Bolak-baliknya Nabi ﷺ antara Nabi Musa dan Allah ﷻ yang mengikuti saran Nabi Musa memang terjadi adanya. Sebagaimana yang diceritakan oleh banyak hadist sahih. Tapi, itu semua tidak ada sedikit pun paham yang menetapkan tempat bagi Allah ﷻ. Saran yang ditunjukan kepada Nabi ﷺ adalah bermunajat kepada Allah ﷻ di tempat beliau bertemu dengan Allah ﷻ sebelumnya. Bukan berarti, bahwa Allah ada di sana, tapi karena mulia dan istimewanya tempat tersebut hingga terpilih sebagai tempat Nabi ﷺ bisa bertemu dengan Allah ﷻ sebagaimana bukit Turisina yang dipilih oleh Allah ﷻ untuk Nabi Musa ber-mukalamah, dan bukan berarti pada saat itu Allah ﷻ ada di bukit Turisina.
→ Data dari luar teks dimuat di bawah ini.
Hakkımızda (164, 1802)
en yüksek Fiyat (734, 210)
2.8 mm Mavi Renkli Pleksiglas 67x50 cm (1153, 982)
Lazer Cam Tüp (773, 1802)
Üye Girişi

Tidak berhenti di sini, K.H. Najih lalu melanjutkan dengan jawaban Imam al-Juwaini, ketika ditanya tentang keberadaan Allah ﷻ. Sebagaimana redaksi berikut:
عَنْ اِمامِ الحَرَمَيْنِ أَبِي المَعَالِي عَبْدِ المَلِكِ بْنِ عَبْدِ اللَّهِ بْنِ يوسُفَ الجوَيْنيِّ اَنْهُ سُئِلَ هَلْ البَارِي فِي جِهَةٍ ؟ فَقَالَ لَا هوَ مُتَعَالٌ عَنْ ذَلِكَ قِيلَ لَهُ مَا الدَّليلُ عَلَيْه ؟ قَالَ الدَّليلُ عَلَيْه قَوْلُ النَّبيِّ لَا تُفَضِّلُونِي عَلَى يونس بْنِ مَتَى .
Dari Imam Al-haramain, Abi Al-Ma’ali Abdul Malik bin Abdillah bin Yusuf Al-Juwaini, dia ditanya, “Apakah Al-Bari (Allah) berada di suatu arah?” Dia berkata, “Tidak, Allah ﷻ Maha suci dari hal demikian.” Dia ditanya, “Apa buktinya?” Dia mengatakan, bukti untuk ini adalah sabda Nabi:” Jangan lebih unggulkan saya daripada Yunus ibnu Matta.”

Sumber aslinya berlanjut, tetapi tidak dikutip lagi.